Crippledom: I had an appointment with the orthopedic surgeon again yesterday because my right foot still hurts two years after having dropped a casserole dish on it. Even though x-rays show no abnormalities, the pain hasn't gotten better. I've gotten to the point where I've altered my body mechanics in such a way that now other stuff hurts that shouldn't hurt. In addition to not being able to run or do push-ups or anything that bends my toe a certain way, I can't walk down some sets of stairs without my right knee feeling like it's being wrenched from the rest of my leg. And just in the last couple of weeks, my left hip has started bugging me - probably from me pathetically limping around trying to compensate for my bum foot. I got a carbon fiber insert for my shoe to keep my foot from being too bendy when I hobble. If this doesn't work, I'm not sure what I can do. The doctor mentioned something about potential nerve damage being the reason for the continued pain. It really troubles me to think that I may end up having to live with this for the next 50-60 years.

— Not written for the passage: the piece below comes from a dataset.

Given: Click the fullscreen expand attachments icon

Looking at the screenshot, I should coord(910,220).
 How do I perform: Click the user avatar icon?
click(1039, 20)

Rustiness in the lab: I haven't done any bench work in at least the last 3 months or so. It would be safe to say that I'm rusty even under the best of circumstances. However, I would not consider a day when I had to: 1) present and explain part of a paper (that I just barely read) in front of relative strangers, 2) tell the seminar speaker about me and what I do in front of more relative strangers, and 3) start a lab rotation, to be the best of circumstances. I was pipetting 20 microliters of E. coli into 50 ml of LB with chloramphenicol when the barrel of the pipette inadvertently touched the inside of the 200 ml flask (near the neck). I was doing this while the PI watched, presumably to make sure that I didn't start mouth pipetting whatever I could get my hands on. I was understandably nervous and I made a mistake. The PI pointed out what I had done wrong by explaining that the barrel of the pipette is not sterile, so I should be careful not to touch it to the inside of the sterile flask because it could contaminate the culture. I don't think I could have felt any dumber than if she had caught me licking the floor, clueless about why I shouldn't be doing that. Being the overly sensitive, people-pleasing perfectionist that I am, I've spent much of the rest of the day until now berating myself for being such an idiot. Logically I know I'm not an idiot and that I'm bound to make mistakes, especially in the beginning. I am realizing that I have a certain reputation at Eastern that has not come with me to Wayne State. I have to prove myself all over again. This sucks.